═══ Extrait du document ═══

Les promoteurs du concept de fermes urbaines rêvent d'un monde bien différent. « Demain, les géants mondiaux de la distribution alimentaire n'auront plus besoin des paysans pour se fournir en fruits et légumes », ne craint pas d'affirmer Christopher Ng, directeur opérationnel de Valcent, une autre société de fermes urbaines canadienne, installée à Vancouver. Qui dispose elle aussi d'un premier site, implanté dans le zoo de Paignton, au sud-ouest de l'Angleterre. Sur place, le système mis au point par Valcent, VertiCrop, nourrit déjà la plupart des animaux herbivores. Il est entièrement automatisé : disposées en chaînes, sur plusieurs étages, les cultures sont déplacées au gré d'un programme informatique qui détermine leurs besoins en eau et en lumière. « D'une certaine façon, la philosophie de notre système correspond au procédé qu'avait inventé Henry Ford avec la première chaîne de montage automobile à Detroit », résume Christopher Ng. L'installation du zoo britannique n'occupe que 371 m 2 mais permet de produire environ 70.000 tonnes de nourriture par an. Selon Valcent, il faudrait une surface de 6,5 hectares (200 fois supérieure) pour arriver au même résultat avecl'agriculture traditionnelle.

Pour écouler la production de ses futures fermes à destination des consommateurs -humains cette fois -, Valcent négocie déjà avec plusieurs géants américains et européens de l'industrie agroalimentaire. Ceux-ci produiraient eux-mêmes les fruits et légumes dont ils ont besoin pour fabriquer les produits emballés que l'on trouve dans les supermarchés, à partir de serres construites sous licence Valcent. Une vraie rupture avec le système d'approvisionnement existant. Et la garantie, en théorie, d'être livré sans se soucier des aléas climatiques ou de transport...

Nous n'en sommes pas encore là, mais le mouvement semble bel et bien enclenché. Y compris aux Etats-Unis. Plusieurs entreprises, comme Home Town Farms, à San Diego, ou Sky Vegetables, à Boston, ont elles aussi développé des fermes urbaines, qui partagent toutes l'ambition de « révolutionner » les habitudes alimentaires des citadins.

═══ Bloc de données ═══

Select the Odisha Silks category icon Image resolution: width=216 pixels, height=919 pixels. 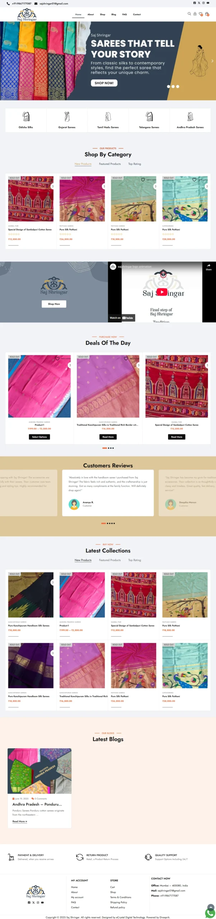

═══

> [Consigne]: Mettez à jour l'extrait sur les fermes urbaines en remplaçant « Boston » par « Chicago ». Recopiez le passage en commençant aux mots « Nous n'en sommes » et en vous arrêtant après « alimentaires des citadins. ».

> [Réponse]:
Nous n'en sommes pas encore là, mais le mouvement semble bel et bien enclenché. Y compris aux Etats-Unis. Plusieurs entreprises, comme Home Town Farms, à San Diego, ou Sky Vegetables, à Chicago, ont elles aussi développé des fermes urbaines, qui partagent toutes l'ambition de « révolutionner » les habitudes alimentaires des citadins.